Beh, un po’ me l’aspettavo. Forse non proprio così ma sapevo di non essere la sola, l’unica a restare immune dall’aggressività misogina questi analfabeti funzionali.

E sì, perché è di questo che si tratta.

Che cos’è successo?

Che fai qualche annuncio, apri una nuova pagina social e arrivano i like, i complimenti, ma arrivano anche gli hater (ho controllato l’Accademia della Crusca consiglia la forma invariata anche al plurale come per tutti forestierismi acclimatati) ma posso usare anche il termine italiano “bulli”.

Persone che odiano e urlano il loro pensiero, gratuitamente, senza motivo.

Di solito si nascondono dietro un alias virtuale ma il più delle volte si palesano.

Possono essere indifferentemente uomini o donne, che dietro una tastiera non hanno censure né pudori e che “godono”, provano piacere, nello scrivere commenti sconvenienti.

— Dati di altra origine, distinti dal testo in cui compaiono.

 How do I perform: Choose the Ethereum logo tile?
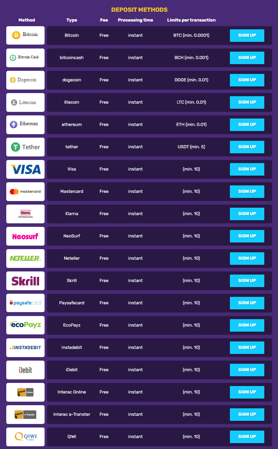click(25, 124)
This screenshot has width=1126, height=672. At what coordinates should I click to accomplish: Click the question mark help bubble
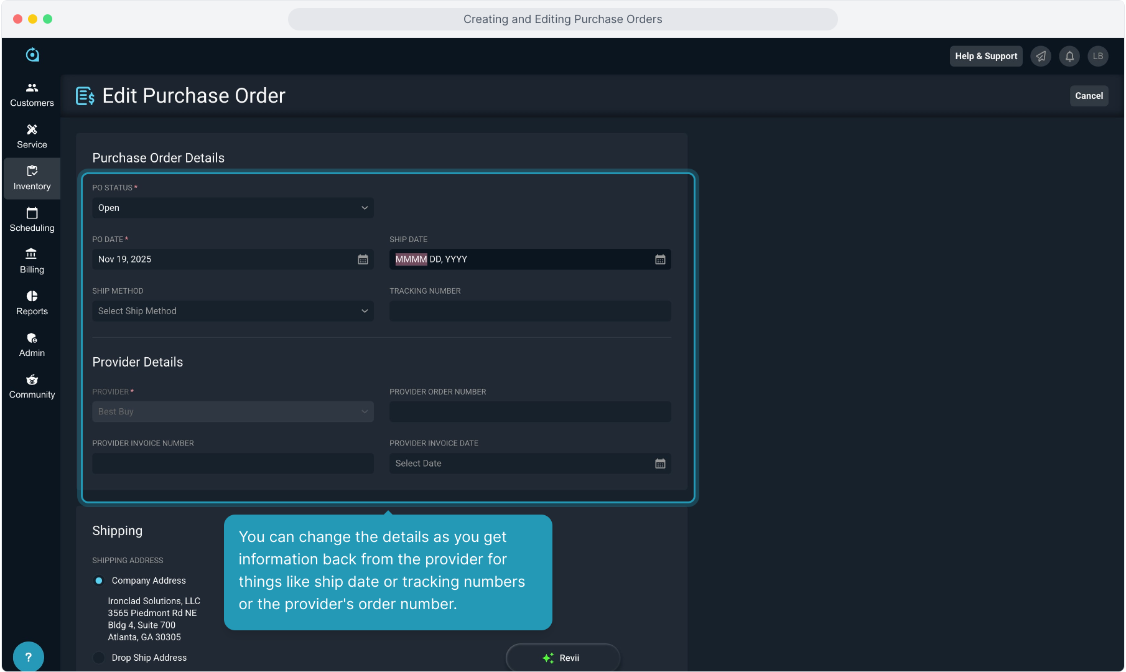[28, 656]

Io l’ho detto tantissime volte non sono un medico né uno psicologo ma ho seguito un recente studio sui profili psicologici degli hater che ha evidenziato come in loro la psicopatia fosse un fattore predittivo, statisticamente rilevante.

Lo so benissimo ma quando quest’estate è toccato a me ci sono rimasta malissimo.

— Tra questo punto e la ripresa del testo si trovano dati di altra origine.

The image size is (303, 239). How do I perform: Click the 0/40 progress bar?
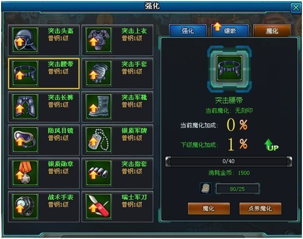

Controllare i loro profili non è bastato a placarmi. Alcune frasi erano proprio brutte, decisamente offensive e soprattutto gratuite. Ad esempio, di getto, avrei voluto rispondere a “PincoPallo6069” – che nell’immagine del profilo era con canotta bianca e torso decisamente poco statuario mentre addentava una fetta di pizza più che unta – gridando “ma come osi?” o a “MicioMicioBauBau” che mi ha appellata con “Zozzona che non sa parlare” avrei voluto scrivere “scusami tu invece hai fatto dizione con Chevalier o Pannofino?”.

Poi mi sono detta: a cosa mi serve?

Mi riconosco le mie competenze, i miei studi, il lavoro fatto assieme ai miei limiti, e certo non mi faccio abbattere da cattiverie gratuite e volgarità.

Mi è già capitato di raccomandare sui social a chi mi legge di non farsi svalutare, di non accettare offese e umiliazioni, mai!

Ero e sono preparata.

Non mi aspettavo, però, che tanta gente usasse ancora i social per sfogare uno stato di frustrazione profonda, per esibire la propria ignoranza, per cercare di sopraffare chiunque capiti a tiro, così solamente per lasciare ai posteri una frase volgare.

E dopo la rabbia, in me però arriva sempre un senso di pena nei confronti di questi miserabili (anche qui secondo il dizionario l’epiteto è più che calzante) e, nel contempo, anche un forte desiderio di continuare a spendere la mia esperienza e la mia empatia per chi davvero vuole essere migliore. 

Del resto lo sappiamo benissimo: basta cambiare modalità.